Introduction
The script run_analysis.R performs the 5 steps described in the course project's definition.
•First, all the similar data is merged using the training and the test sets to create one data set using the rbind() function. This takes into account those files which have the same number of columns and referring to the same entities.
•Then, it extracts only those columns with the mean and standard deviation with measurements from the whole dataset. After extracting these columns, they are given the correct names, taken from features.txt file.
•The next step is to take the activity names and IDs from activity_labels.txt file with activity data values from 1 to 6 and then they are substituted in the dataset.
•Then a correction operation is performed on the entire dataset, which involves the correction of incorrect columns names.
•Finally as per the project requirement, a new dataset with all the average measures for each subject and activity type is created.
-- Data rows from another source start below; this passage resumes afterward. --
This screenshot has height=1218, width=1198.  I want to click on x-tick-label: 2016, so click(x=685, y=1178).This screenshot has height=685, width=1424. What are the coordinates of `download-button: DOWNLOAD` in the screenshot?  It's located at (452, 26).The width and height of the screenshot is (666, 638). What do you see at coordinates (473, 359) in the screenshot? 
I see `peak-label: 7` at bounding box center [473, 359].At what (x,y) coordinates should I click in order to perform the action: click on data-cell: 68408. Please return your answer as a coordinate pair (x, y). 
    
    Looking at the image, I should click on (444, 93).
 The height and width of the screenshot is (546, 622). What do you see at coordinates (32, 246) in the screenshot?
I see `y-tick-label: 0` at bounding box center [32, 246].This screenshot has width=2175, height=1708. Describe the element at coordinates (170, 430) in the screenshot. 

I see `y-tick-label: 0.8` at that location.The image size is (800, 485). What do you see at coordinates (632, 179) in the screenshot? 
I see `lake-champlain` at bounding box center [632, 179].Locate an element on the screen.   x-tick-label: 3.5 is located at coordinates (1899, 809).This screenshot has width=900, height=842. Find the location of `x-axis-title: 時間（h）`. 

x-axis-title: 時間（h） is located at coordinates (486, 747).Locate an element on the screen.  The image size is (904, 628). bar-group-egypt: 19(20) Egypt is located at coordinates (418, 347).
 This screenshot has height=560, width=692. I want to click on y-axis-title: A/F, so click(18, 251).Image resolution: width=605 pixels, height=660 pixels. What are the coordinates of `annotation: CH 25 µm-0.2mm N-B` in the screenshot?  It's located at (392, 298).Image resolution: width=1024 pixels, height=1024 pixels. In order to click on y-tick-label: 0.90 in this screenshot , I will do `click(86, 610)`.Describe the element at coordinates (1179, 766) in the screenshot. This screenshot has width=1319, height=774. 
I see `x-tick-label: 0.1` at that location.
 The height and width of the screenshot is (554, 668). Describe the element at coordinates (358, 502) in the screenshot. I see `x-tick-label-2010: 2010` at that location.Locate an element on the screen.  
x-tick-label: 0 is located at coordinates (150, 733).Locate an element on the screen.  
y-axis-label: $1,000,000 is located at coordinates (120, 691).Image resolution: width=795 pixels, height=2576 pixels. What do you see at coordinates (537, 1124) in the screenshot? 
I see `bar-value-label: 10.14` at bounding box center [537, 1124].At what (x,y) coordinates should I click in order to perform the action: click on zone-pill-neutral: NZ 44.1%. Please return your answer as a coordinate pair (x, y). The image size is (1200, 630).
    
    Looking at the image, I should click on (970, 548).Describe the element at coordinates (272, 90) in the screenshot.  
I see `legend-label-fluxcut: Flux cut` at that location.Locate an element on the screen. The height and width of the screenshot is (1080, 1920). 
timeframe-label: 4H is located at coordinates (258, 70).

This output file is named tidy.txt.
Variables used in R script
• x_read_training, y_read_training, x_read_test, y_read_test, subject_read_training and subject_read_test used from the downloaded files.
• x_read_data, y_read_data and subject_read_data merges the previous datasets for further analysis.
• read_features contains the correct names for the x_read_data dataset and are then applied to the column names stored in mean and std features file.
• Same thing is done with activity names using the read_activity_names variable.
• bind_all_data then stores merged x_read_data, y_read_data and subject_read_data in a big dataset.
• Finally, new_average_data_set contains the relevant averages which is then stored in a .txt file. ddply() from the plyr package is used to apply colMeans() to automate the process.